Friday, 20 September 2013

Finding A Middle Ground


Reading “Feminist Theories of Rape” was particularly challenging for me this week. For my CSL project, I am continuing on with my role as a volunteer intake support worker at the Sexual Assault Centre here at the university. Part of my role at SAC is to provide a walk-in counseling service; one of the main parts of working with clients is alleviating self-blame that is so pervasive in sexual assault cases, due to the ‘myths’ that are passed around. One of the main points that we bring up with clients, which Brownmiller also uses, is to explore the idea that rape is about power and domination. I found it helpful to talk to clients about this, as many who come in feel responsible for their attack because they felt that they were too flirty, dressed too provocatively, etc. Explaining the attack from a power standpoint truly seemed to alleviate the blame clients feel; the fact that it doesn’t matter what we wear, how we act, or where we are walking – we are not ‘asking for it.’ The purpose of my role as a support worker is to empower people who have experienced sexual assault; by removing the ‘attractiveness’ factor from the repertoire of self-blame, survivors did not have to carry around the responsibility of eliciting an attack.
Once I started thinking about the critique of this argument, I started to feel uneasy about condoning sexual assault as an act of power. Taking away a survivor’s agency, rendering him/her as a helpless victim, is the opposite of what I thought I was doing. Cahill suggests that understanding sexual assault as a tool of power leaves women as powerless, and unable to fill a participatory role in the gender struggle Brownmiller suggests is happening. Further, accepting that the societal structures and institutions promote and sustain sexual assault and threats of sexual assault, do not allow women space within social and political structures and leaves women in a constant state of victimization. Not only leaving men out of the possibility of being a survivor of sexual assault (which, as a supporter absolutely happens), it doesn’t allow women to take control of their lives and be powerful agents of change.

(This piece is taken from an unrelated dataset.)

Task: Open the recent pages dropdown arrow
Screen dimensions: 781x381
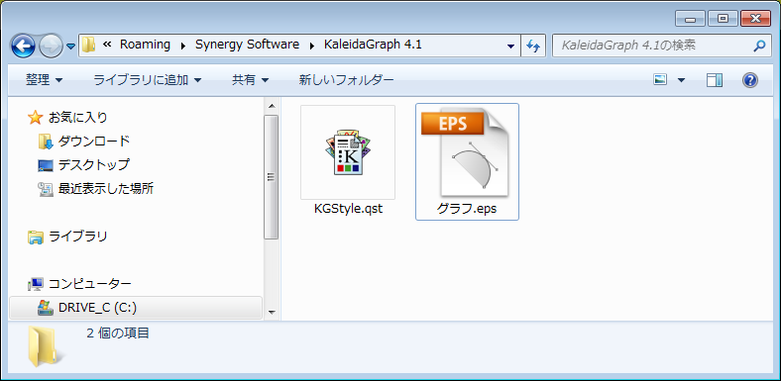Action: [x=70, y=47]
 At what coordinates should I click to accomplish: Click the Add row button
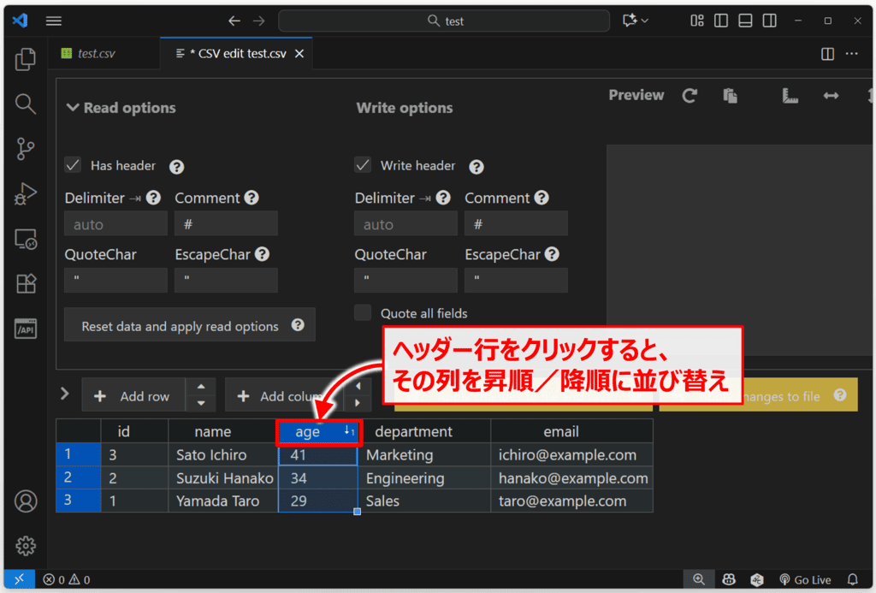pos(133,396)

If women are constant passive victims, if we are rapable because of our biology, there is no ability for us to achieve change.
In counseling individuals who have experienced a sexual assault, after a perpetrator has forcibly taken away control from the survivor, I feel it is incredibly important to empower the survivor so they feel they can or have regained control. Cahill’s critique of Brownmiller’s argument definitely made me take a step back and look at the implications of how I am explaining the nature of sexual assault, and I am hoping that somehow I will be able to find a middle ground, or another way to alleviate self-blame without leaving the survivor as a passive victim.